All this is very hypothetical because in all actuality, I’m a pretty good sleeper. But it might happen to my wife. Apparently she sees quite a bit of that digital clock in the wee hours of the morning. But I can neither confirm nor deny her story, ‘cuz I’m like snorin’ away.
Then there’s “time” in the morning when my little friends wake up at six or six thirty. I tell them I really need to sleep till seven and can they please keep it down and maybe play quietly or something? So then the littlest one, who is not quite three feet tall, asks if he can have a drink or something to eat or can he go downstairs and get a gun or a sword. So I tell him, “Just ten minutes and I’ll get up and help you.” Then about 30 seconds later while I’m trying to doze back off he returns and I see that more than ten minutes has gone by.

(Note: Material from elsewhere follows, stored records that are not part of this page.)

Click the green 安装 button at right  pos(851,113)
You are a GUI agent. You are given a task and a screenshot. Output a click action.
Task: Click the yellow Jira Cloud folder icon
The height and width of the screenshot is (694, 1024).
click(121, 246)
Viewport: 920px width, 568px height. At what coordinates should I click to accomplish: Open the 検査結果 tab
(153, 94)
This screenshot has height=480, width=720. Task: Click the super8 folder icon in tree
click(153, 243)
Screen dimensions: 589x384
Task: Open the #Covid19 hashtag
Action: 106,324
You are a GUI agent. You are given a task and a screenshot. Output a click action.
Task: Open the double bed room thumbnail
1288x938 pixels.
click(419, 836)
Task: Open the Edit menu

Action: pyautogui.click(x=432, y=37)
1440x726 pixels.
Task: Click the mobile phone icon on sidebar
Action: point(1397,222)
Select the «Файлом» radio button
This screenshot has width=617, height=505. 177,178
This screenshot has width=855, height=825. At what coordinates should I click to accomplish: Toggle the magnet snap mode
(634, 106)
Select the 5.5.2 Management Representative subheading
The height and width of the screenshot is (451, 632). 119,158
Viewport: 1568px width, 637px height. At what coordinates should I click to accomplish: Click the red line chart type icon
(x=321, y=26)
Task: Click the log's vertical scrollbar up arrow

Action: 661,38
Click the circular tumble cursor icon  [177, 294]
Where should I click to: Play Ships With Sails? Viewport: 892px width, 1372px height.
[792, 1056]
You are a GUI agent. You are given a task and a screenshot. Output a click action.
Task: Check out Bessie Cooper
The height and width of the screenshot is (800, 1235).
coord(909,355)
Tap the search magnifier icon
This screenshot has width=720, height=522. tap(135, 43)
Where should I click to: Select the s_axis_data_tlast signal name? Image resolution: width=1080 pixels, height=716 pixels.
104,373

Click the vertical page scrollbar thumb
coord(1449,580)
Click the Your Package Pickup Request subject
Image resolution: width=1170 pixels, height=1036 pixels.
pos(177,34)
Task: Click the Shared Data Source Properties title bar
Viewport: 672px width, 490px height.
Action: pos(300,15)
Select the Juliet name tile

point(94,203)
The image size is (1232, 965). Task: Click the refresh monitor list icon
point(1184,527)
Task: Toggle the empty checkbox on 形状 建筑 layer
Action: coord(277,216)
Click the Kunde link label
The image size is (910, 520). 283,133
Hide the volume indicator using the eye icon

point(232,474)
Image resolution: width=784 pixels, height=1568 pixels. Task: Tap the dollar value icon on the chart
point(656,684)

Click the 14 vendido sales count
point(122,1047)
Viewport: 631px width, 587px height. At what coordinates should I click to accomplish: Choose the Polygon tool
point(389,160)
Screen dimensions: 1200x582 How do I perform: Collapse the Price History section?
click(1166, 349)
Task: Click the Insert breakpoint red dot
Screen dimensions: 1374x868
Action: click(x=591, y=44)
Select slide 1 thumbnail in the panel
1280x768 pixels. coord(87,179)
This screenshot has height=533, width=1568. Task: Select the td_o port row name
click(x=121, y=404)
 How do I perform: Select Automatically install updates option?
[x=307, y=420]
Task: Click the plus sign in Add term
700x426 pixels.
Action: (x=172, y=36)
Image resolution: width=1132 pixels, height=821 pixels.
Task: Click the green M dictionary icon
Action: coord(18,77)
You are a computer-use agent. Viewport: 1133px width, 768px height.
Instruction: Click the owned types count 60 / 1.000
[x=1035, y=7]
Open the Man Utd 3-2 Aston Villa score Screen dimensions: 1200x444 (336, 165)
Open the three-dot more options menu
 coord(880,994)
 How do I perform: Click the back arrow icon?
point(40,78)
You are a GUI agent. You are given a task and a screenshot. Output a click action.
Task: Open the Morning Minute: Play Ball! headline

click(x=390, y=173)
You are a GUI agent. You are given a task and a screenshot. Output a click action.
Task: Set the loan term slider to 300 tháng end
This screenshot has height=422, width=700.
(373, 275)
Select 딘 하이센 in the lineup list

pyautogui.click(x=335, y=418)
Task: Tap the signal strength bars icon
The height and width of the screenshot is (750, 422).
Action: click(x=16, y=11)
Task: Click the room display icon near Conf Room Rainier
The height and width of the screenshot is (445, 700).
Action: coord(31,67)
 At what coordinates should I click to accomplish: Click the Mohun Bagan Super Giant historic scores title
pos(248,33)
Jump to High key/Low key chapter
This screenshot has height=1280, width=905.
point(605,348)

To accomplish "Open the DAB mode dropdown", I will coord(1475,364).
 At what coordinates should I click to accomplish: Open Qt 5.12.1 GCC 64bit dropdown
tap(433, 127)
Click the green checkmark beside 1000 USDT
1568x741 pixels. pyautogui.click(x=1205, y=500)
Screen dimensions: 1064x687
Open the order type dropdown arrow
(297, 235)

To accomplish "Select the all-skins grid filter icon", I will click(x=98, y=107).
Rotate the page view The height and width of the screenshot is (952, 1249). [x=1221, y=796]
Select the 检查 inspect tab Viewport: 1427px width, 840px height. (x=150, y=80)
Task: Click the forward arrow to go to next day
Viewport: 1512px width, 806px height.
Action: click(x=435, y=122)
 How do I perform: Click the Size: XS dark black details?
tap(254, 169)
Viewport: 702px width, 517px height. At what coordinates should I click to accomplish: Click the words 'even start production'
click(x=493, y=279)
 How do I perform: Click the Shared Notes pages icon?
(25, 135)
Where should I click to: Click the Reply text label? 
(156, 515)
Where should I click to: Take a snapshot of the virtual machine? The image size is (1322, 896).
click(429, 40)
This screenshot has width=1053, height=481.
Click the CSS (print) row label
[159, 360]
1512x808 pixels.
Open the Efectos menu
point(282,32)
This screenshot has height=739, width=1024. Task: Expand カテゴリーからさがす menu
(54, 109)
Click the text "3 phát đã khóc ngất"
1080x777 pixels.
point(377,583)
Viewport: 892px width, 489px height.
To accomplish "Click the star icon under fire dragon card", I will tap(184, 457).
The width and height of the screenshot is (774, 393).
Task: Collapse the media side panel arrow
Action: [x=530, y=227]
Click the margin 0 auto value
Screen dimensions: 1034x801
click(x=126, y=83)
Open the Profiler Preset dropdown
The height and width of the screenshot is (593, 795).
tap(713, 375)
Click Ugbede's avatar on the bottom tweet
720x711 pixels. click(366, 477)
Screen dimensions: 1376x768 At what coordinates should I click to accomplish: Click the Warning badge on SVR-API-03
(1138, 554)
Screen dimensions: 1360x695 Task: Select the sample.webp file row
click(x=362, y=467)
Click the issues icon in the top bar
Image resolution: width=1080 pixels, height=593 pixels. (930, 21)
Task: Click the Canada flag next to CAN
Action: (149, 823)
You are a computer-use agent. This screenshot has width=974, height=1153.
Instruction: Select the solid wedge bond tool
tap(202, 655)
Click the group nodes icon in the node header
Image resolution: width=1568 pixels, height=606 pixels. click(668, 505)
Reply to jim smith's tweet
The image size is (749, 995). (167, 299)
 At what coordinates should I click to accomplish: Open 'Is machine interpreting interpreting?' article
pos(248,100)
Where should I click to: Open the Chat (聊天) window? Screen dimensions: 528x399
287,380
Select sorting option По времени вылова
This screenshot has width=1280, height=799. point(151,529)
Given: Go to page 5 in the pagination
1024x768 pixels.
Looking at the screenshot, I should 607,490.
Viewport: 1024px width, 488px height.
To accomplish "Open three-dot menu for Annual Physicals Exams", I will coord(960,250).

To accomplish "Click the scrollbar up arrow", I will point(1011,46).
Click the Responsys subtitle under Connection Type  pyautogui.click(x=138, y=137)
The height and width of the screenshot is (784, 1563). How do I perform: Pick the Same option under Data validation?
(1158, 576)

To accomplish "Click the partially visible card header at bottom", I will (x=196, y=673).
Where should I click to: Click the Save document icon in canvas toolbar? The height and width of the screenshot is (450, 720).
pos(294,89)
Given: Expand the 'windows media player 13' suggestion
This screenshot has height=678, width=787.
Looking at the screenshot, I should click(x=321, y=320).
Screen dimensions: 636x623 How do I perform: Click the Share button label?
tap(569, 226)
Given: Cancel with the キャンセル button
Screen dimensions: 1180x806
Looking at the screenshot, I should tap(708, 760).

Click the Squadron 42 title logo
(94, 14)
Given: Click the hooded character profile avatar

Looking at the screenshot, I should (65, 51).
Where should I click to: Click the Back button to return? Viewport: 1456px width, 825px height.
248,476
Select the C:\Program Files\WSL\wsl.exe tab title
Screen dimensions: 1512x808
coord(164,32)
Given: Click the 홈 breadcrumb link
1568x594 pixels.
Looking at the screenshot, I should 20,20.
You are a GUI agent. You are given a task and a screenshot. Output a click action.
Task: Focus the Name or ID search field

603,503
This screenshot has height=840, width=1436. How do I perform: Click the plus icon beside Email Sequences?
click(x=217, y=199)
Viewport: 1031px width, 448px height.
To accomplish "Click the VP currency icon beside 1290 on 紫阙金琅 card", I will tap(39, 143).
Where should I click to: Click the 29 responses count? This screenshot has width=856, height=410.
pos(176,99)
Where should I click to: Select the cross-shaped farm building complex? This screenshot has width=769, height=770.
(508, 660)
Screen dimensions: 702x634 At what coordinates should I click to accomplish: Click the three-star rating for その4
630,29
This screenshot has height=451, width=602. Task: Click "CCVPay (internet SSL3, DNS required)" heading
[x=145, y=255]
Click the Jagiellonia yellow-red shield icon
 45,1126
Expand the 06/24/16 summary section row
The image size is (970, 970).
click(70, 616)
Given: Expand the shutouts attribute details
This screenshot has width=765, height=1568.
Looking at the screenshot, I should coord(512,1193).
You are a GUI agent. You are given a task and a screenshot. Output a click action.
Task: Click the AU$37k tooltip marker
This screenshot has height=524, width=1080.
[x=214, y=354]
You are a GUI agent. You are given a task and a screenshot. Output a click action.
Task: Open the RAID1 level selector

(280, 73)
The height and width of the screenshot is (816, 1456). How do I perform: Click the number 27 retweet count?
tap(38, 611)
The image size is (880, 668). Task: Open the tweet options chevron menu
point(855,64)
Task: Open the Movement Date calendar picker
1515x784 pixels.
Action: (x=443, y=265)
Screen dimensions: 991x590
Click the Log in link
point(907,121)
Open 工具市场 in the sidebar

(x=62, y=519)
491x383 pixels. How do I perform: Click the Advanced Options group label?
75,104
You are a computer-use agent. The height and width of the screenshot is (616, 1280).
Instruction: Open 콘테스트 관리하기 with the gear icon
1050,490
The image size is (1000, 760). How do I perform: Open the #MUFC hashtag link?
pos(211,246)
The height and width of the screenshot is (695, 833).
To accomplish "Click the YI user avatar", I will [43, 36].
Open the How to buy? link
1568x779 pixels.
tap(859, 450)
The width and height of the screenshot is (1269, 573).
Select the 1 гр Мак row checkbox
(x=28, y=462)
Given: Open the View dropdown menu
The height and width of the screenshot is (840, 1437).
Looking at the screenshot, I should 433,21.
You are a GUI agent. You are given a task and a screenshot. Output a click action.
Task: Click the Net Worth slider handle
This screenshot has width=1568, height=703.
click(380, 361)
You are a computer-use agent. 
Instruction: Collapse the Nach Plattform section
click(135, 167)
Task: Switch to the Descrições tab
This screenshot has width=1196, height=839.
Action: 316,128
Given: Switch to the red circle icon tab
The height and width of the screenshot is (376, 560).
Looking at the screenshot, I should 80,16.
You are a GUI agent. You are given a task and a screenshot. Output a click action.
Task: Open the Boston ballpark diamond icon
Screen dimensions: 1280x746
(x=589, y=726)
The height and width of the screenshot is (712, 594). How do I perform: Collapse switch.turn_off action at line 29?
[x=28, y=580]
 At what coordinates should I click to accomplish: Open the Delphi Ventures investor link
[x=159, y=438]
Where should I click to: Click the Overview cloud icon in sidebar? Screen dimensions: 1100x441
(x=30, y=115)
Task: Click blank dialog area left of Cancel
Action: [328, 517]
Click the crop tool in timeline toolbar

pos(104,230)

But “down here” in the office, with the dirty carpet and all the books and the ambiance conducive to reflection and composition, “Time” proceeds as it should. There must be mechanisms governing the passage of time in different locations and situations; like the intricate workings of a grandfather clock with gears and springs and weights perfectly counterbalanced to hold back forces from moving things along too quickly. Here in my office each second gives me exactly enough time to say “one thousand one.”
Just what is the mechanism causing the sweep second hand “down here” to proceed at such a stately pace, like the father-of-the-bride escorting his daughter to the altar? It just might be that part of the ballast holding back the rush of time in this place is the many journals and planners and notebooks I have filled and saved over the past twenty years or more. I have written and saved plans and notes and lessons and sermons and memories of my life with the expectation that someday there will be “time” to go back over them.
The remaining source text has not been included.